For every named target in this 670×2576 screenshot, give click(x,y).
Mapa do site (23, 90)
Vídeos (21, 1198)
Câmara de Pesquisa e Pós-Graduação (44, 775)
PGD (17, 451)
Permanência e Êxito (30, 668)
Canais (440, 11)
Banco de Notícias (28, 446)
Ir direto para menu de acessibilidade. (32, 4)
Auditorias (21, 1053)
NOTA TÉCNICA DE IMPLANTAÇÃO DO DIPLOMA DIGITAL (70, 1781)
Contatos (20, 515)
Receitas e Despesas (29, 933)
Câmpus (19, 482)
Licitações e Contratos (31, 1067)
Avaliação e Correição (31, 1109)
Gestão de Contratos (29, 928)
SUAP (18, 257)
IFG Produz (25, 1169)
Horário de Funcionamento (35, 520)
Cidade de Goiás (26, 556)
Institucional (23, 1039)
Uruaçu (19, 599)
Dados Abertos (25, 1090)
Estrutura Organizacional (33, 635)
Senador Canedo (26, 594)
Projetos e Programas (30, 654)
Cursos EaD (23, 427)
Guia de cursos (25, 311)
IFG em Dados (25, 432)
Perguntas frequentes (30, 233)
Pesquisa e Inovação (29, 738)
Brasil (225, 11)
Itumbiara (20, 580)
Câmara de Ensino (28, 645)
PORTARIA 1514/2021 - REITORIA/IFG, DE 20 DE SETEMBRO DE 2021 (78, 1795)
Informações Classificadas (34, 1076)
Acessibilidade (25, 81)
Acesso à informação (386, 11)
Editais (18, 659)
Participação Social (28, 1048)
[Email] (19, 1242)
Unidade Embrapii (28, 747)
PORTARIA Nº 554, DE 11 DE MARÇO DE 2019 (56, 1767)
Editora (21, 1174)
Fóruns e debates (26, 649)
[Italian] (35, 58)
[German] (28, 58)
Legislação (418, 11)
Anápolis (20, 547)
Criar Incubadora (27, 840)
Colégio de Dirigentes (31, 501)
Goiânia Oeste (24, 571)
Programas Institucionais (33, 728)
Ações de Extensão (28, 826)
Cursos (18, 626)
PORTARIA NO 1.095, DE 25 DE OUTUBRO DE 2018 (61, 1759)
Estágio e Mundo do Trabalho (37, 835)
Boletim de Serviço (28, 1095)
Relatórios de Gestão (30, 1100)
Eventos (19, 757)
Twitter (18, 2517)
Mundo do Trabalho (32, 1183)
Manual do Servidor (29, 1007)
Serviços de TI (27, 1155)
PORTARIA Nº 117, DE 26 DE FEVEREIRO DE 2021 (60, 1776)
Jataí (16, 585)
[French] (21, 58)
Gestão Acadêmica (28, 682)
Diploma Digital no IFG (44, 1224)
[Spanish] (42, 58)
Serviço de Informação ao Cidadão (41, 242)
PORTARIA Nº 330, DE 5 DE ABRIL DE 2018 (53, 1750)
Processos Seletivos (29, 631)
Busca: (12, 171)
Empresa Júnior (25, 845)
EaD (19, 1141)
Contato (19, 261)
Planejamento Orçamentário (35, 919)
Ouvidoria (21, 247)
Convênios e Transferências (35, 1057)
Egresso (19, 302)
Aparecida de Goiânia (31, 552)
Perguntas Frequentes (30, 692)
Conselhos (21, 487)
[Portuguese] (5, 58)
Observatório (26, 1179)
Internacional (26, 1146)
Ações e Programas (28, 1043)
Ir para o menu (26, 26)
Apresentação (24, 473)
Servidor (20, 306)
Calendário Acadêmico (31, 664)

## AIM OF THE TASK:
Set down precisely the lines above between the line holding "Receitas e Despesas (29, 933)" and the line holding "Uruaçu (19, 599)", inclusive, and nothing beyond them.

## RESPONSE TO THIS TASK:
Receitas e Despesas (29, 933)
Câmpus (19, 482)
Licitações e Contratos (31, 1067)
Avaliação e Correição (31, 1109)
Gestão de Contratos (29, 928)
SUAP (18, 257)
IFG Produz (25, 1169)
Horário de Funcionamento (35, 520)
Cidade de Goiás (26, 556)
Institucional (23, 1039)
Uruaçu (19, 599)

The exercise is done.